= EXERCISE REQUIREMENTS =
Can you put the lines of the records below into a numbered list, starting with the line that contains "has height=669, width=1120." and going on through the line that contains "The width and height of the screenshot is (783, 615).", leaving out any blank lines?

= DATASET ENTRIES =
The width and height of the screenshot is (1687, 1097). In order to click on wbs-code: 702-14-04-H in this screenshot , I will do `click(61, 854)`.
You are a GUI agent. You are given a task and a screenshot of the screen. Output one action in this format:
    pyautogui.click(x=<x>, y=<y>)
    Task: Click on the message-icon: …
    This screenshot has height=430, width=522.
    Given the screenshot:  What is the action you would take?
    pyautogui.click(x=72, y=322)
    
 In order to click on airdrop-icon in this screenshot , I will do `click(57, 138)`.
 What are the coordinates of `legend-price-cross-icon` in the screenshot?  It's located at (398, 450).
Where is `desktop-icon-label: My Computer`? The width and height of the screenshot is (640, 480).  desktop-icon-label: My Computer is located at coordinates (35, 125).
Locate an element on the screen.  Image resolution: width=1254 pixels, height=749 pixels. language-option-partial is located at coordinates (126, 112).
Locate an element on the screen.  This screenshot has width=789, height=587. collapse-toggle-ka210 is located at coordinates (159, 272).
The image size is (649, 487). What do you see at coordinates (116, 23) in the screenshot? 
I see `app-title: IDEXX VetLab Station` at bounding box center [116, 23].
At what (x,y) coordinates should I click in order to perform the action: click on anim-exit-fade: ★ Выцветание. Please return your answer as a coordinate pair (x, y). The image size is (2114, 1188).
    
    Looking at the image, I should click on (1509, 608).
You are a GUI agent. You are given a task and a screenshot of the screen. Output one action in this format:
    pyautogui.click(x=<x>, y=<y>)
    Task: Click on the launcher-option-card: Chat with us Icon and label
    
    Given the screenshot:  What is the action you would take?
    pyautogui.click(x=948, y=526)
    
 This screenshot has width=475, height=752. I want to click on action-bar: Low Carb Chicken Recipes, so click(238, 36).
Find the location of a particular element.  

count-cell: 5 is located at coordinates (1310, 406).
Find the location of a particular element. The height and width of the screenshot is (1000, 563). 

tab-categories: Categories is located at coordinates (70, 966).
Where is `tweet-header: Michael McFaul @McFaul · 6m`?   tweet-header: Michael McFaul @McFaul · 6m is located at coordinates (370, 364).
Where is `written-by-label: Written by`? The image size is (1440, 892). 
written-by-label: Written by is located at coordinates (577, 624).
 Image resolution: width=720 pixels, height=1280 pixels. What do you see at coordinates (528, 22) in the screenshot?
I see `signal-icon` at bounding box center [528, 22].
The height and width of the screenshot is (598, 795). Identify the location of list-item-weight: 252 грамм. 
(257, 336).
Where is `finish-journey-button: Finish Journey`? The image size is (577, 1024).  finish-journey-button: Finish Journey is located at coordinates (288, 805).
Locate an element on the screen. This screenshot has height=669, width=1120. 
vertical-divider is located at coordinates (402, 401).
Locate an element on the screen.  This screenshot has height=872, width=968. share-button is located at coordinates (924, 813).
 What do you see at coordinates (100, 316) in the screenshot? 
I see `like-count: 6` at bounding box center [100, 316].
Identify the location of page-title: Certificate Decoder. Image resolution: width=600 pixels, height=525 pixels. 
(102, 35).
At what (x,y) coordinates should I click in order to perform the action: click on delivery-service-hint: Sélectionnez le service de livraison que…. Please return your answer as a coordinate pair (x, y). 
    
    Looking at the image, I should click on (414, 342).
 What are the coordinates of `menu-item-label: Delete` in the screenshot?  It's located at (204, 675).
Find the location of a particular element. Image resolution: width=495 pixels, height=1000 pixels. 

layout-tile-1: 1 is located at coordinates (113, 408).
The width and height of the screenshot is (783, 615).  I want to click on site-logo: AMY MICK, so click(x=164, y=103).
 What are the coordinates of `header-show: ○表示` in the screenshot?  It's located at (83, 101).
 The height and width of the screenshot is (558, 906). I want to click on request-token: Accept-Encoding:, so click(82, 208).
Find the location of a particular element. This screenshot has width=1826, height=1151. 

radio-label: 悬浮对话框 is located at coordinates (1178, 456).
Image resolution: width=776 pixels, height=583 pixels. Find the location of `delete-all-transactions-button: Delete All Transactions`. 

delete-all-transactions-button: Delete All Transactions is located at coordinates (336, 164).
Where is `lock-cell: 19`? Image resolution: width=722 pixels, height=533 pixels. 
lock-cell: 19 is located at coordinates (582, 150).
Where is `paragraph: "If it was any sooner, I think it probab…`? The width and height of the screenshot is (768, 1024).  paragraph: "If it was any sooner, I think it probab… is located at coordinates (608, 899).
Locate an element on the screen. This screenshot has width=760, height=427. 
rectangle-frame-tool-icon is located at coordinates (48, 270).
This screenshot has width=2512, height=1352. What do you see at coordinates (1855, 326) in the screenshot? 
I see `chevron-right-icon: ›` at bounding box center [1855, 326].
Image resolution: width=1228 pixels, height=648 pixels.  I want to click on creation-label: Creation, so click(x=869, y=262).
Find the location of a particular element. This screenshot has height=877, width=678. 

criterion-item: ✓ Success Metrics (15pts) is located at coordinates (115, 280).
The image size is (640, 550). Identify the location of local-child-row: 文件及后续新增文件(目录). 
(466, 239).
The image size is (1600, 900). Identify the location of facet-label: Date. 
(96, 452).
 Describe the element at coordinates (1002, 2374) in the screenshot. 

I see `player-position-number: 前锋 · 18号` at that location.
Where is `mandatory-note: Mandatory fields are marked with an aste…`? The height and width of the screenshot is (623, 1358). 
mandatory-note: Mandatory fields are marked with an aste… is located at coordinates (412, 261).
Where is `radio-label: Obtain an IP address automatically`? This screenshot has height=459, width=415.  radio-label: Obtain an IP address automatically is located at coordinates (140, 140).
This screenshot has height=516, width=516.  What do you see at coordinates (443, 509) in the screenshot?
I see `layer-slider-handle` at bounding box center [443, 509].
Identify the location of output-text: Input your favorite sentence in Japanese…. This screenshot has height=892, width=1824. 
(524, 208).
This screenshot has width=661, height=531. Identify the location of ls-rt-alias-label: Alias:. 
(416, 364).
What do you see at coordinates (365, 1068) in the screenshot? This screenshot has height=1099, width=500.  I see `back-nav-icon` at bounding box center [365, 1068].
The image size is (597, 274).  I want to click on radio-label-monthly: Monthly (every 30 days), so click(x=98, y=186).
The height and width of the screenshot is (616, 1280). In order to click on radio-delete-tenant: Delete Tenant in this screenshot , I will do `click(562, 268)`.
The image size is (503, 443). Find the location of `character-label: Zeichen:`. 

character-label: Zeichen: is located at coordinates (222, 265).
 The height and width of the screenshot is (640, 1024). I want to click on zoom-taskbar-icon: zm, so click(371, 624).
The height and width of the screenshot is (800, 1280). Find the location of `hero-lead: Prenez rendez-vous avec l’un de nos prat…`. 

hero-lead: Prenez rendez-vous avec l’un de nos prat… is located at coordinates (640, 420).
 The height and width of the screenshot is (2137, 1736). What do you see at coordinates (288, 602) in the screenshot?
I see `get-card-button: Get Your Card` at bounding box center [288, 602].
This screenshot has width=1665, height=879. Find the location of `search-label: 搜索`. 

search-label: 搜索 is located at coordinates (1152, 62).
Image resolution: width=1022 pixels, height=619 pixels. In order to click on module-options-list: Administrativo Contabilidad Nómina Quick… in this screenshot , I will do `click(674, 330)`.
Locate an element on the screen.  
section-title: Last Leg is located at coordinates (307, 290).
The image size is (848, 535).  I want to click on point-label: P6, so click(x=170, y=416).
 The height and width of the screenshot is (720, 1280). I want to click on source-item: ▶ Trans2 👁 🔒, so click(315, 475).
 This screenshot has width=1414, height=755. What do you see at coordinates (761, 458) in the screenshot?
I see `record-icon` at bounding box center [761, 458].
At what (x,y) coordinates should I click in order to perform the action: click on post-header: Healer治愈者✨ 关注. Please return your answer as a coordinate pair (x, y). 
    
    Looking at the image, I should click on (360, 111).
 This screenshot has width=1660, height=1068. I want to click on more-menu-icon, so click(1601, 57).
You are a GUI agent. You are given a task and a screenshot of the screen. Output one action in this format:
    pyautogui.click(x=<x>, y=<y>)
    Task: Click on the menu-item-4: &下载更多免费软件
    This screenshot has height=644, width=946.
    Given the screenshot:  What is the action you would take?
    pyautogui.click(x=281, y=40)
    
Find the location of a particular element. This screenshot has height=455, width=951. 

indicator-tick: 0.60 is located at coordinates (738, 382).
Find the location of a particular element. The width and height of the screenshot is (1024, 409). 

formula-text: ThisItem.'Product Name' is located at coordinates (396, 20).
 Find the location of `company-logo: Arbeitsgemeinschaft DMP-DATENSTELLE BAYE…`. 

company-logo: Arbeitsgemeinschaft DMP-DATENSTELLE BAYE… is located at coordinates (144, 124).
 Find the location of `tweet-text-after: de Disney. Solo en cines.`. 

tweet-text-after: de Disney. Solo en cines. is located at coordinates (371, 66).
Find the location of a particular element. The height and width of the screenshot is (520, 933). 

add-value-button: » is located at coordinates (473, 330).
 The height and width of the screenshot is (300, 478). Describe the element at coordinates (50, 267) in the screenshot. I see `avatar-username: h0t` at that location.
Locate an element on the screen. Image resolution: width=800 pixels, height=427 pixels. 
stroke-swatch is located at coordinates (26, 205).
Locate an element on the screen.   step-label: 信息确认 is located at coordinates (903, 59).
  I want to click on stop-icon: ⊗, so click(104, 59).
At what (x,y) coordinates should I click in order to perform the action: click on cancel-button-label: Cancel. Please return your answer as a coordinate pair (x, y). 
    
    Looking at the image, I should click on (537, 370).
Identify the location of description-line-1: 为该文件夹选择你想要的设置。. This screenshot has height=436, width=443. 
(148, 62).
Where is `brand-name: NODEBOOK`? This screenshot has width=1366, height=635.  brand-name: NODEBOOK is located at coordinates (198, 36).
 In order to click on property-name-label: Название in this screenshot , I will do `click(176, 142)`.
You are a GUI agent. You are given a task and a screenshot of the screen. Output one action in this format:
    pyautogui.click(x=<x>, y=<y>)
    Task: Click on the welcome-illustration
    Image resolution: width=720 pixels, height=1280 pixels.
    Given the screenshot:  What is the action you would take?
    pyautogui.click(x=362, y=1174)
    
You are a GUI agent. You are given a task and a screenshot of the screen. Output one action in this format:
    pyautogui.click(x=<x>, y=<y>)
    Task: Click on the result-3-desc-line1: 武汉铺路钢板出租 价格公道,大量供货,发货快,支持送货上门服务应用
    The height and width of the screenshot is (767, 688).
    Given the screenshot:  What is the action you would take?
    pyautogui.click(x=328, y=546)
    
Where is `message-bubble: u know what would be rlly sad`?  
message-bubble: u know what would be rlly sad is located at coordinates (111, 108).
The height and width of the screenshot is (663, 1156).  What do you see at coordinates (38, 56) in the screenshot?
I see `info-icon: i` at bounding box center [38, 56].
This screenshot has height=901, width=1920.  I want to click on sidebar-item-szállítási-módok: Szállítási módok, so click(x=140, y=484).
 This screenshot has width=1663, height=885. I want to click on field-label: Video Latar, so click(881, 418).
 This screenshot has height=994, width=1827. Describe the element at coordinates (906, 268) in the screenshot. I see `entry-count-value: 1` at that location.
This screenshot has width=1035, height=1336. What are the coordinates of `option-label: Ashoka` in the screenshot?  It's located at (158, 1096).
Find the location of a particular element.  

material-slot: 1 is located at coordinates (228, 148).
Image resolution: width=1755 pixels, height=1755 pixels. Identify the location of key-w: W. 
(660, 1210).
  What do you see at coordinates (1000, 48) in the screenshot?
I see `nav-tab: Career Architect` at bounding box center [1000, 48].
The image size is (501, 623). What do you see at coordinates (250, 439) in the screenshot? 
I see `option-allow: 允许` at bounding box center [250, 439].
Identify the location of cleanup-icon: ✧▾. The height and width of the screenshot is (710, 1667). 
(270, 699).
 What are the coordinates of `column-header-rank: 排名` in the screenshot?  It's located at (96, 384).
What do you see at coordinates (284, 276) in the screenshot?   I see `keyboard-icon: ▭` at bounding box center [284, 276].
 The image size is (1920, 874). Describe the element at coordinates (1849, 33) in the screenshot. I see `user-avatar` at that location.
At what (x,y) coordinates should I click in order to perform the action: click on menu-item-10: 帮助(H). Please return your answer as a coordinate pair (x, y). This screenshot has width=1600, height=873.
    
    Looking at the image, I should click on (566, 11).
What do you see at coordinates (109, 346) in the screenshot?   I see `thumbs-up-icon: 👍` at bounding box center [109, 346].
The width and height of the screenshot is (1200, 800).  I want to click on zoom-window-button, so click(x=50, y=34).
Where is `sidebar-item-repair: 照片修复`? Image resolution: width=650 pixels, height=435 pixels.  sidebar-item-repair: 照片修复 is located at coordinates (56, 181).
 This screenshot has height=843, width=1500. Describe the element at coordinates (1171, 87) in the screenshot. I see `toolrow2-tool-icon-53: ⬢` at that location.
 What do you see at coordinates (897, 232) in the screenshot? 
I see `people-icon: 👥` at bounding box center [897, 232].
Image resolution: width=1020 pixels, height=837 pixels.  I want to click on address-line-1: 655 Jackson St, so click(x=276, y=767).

= REPLY TO THE EXERCISE =
1. Locate an element on the screen. This screenshot has height=669, width=1120. 
2. vertical-divider is located at coordinates (402, 401).
3. Locate an element on the screen.  This screenshot has height=872, width=968. share-button is located at coordinates (924, 813).
4.  What do you see at coordinates (100, 316) in the screenshot? 
5. I see `like-count: 6` at bounding box center [100, 316].
6. Identify the location of page-title: Certificate Decoder. Image resolution: width=600 pixels, height=525 pixels. 
7. (102, 35).
8. At what (x,y) coordinates should I click in order to perform the action: click on delivery-service-hint: Sélectionnez le service de livraison que…. Please return your answer as a coordinate pair (x, y). 
9.     Looking at the image, I should click on (414, 342).
10.  What are the coordinates of `menu-item-label: Delete` in the screenshot?  It's located at (204, 675).
11. Find the location of a particular element. Image resolution: width=495 pixels, height=1000 pixels. 
12. layout-tile-1: 1 is located at coordinates (113, 408).
13. The width and height of the screenshot is (783, 615).  I want to click on site-logo: AMY MICK, so click(x=164, y=103).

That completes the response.